Why Depreciation Matters
- Accurate profit calculation: Without depreciation, profits would be overstated because the cost of using assets is ignored.
- True asset valuation: The balance sheet should show assets at their realistic value, not original cost.
- Tax benefits: Depreciation is a deductible expense in Nepal's income tax calculations.
- Replacement planning: Setting aside depreciation helps a business save for future asset replacement.
Methods of Depreciation
1. Straight-Line Method (SLM)
The simplest method -- the same amount of depreciation is charged every year.

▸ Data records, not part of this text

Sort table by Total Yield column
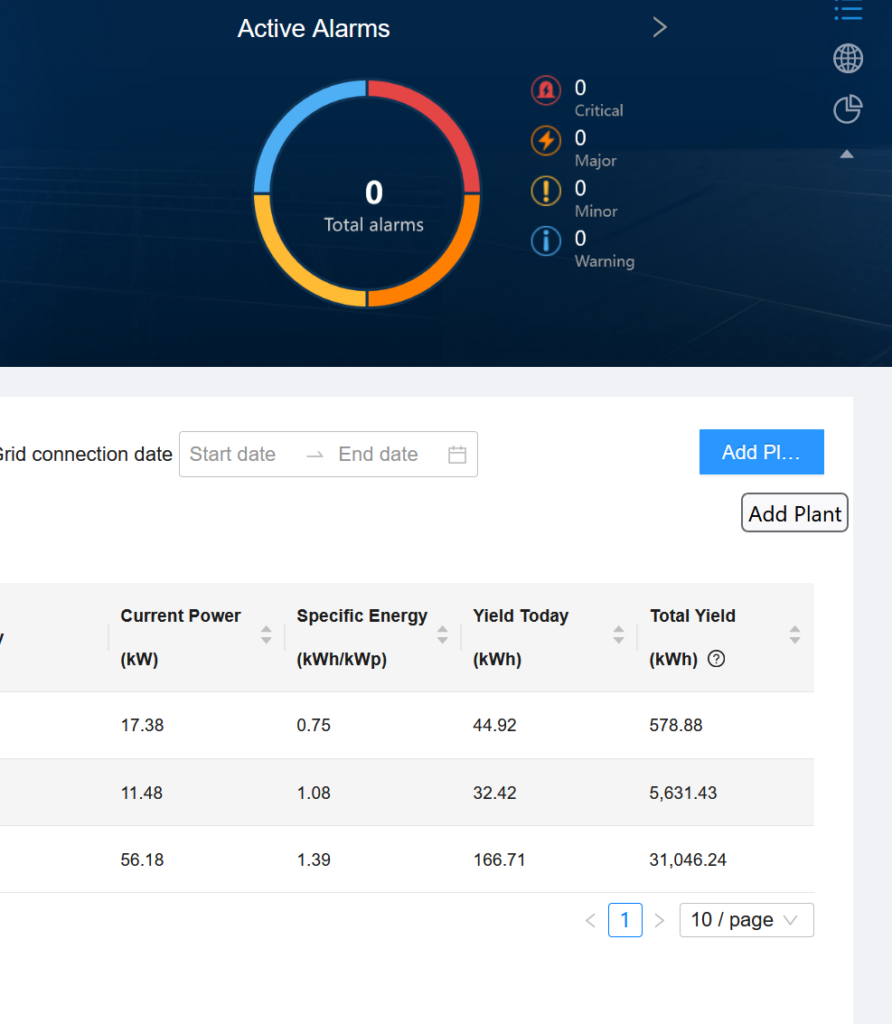Image resolution: width=892 pixels, height=1024 pixels. point(795,635)
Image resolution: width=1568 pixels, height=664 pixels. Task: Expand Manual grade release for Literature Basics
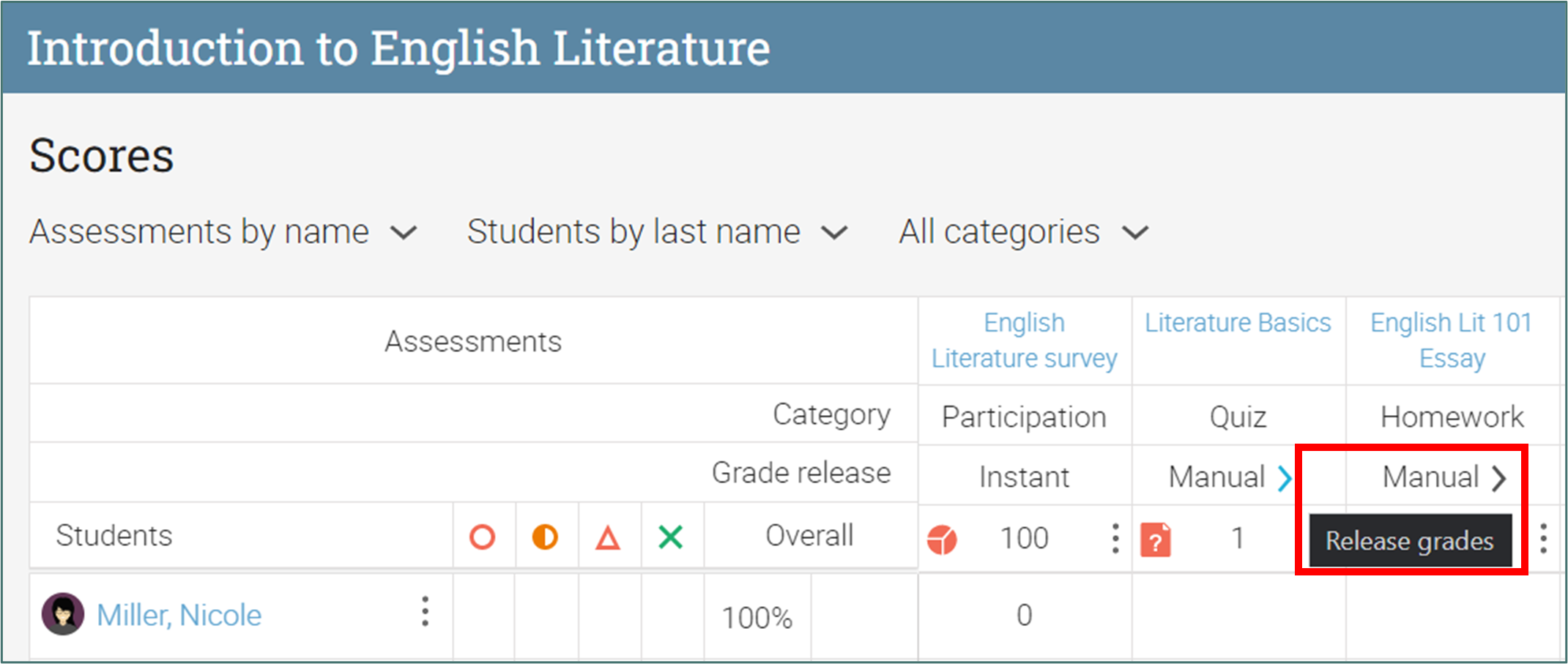click(x=1285, y=478)
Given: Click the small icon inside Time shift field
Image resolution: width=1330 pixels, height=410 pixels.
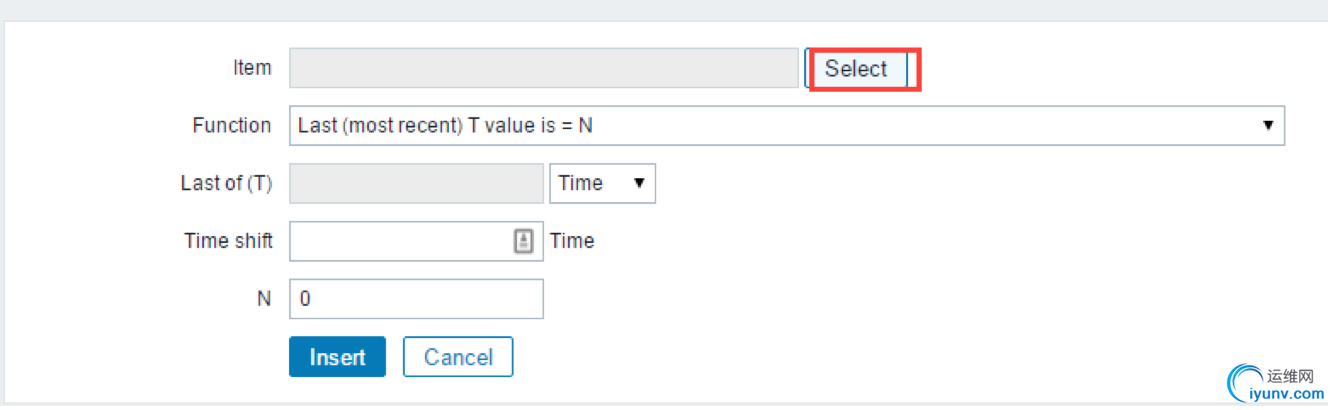Looking at the screenshot, I should point(524,241).
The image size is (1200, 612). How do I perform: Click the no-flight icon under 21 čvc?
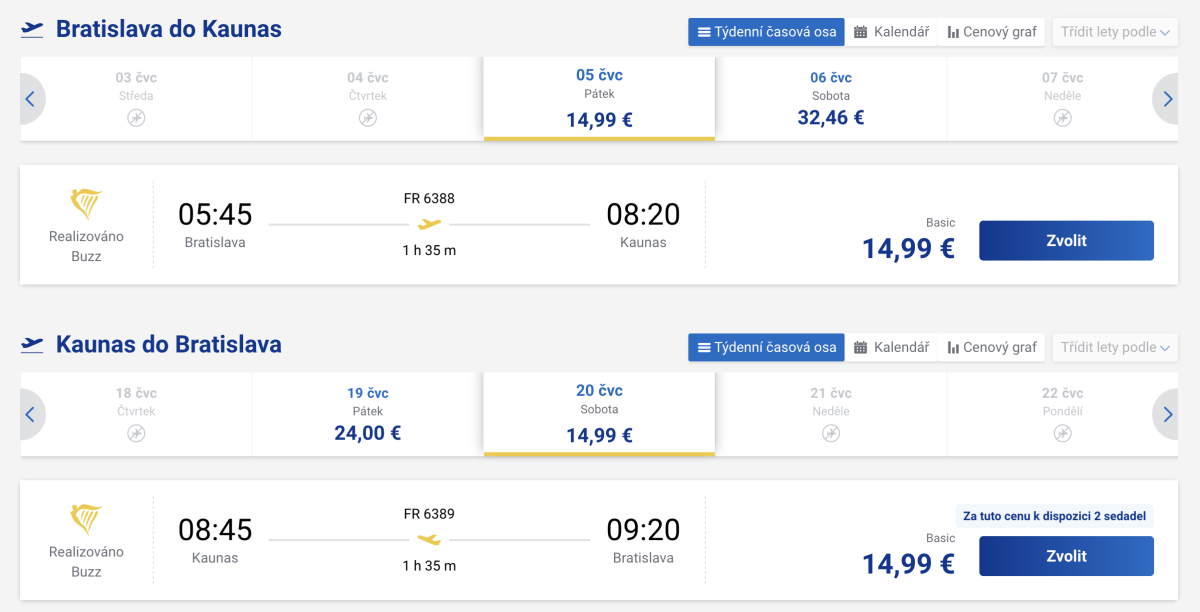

Formula: Annual Depreciation = (Cost - Scrap Value) / Useful Life
Example: A printing machine costs Rs. 5,00,000, has a scrap value of Rs. 50,000, and a useful life of 9 years.
Annual Depreciation = (5,00,000 - 50,000) / 9 = Rs. 50,000 per year
| Year | Opening Value (Rs.) | Depreciation (Rs.) | Closing Value (Rs.) | |------|-------------------|-------------------|-------------------| | 1 | 5,00,000 | 50,000 | 4,50,000 | | 2 | 4,50,000 | 50,000 | 4,00,000 | | 3 | 4,00,000 | 50,000 | 3,50,000 |
2. Reducing Balance Method (Diminishing Balance)
Depreciation is calculated as a fixed percentage of the book value (not original cost) each year. This means higher depreciation in early years, which gradually decreases.
Formula: Depreciation = Book Value at Beginning of Year x Rate%
Example: Furniture worth Rs. 1,00,000 depreciated at 10% per year.
| Year | Opening Value (Rs.) | Depreciation (Rs.) | Closing Value (Rs.) | |------|-------------------|-------------------|-------------------| | 1 | 1,00,000 | 10,000 | 90,000 | | 2 | 90,000 | 9,000 | 81,000 | | 3 | 81,000 | 8,100 | 72,900 |
Notice how the depreciation amount decreases each year.
Journal Entries for Depreciation
To record annual depreciation:
| Date | Particulars | Debit (Rs.) | Credit (Rs.) | |------|------------|-------------|--------------| | Year-end | Depreciation A/c ...Dr. | 50,000 | | | | To Machinery A/c | | 50,000 | | | (Being depreciation charged on machinery) | | |
Key Term: Book Value (or Written Down Value) is the original cost of an asset minus the total depreciation charged so far. It represents the asset's current value in the books.
Summary
- Depreciation is the systematic allocation of an asset's cost over its useful life.
- The Straight-Line Method charges equal depreciation each year.
- The Reducing Balance Method charges higher depreciation in early years and less in later years.
- Depreciation is recorded as an expense, reducing both profit and asset value.
Quick Quiz
1. A machine costs Rs. 2,00,000 with a scrap value of Rs. 20,000 and useful life of 9 years. What is the annual depreciation under the Straight-Line Method?
2. Under the Reducing Balance Method, depreciation each year is calculated on:
3. What is the purpose of charging depreciation?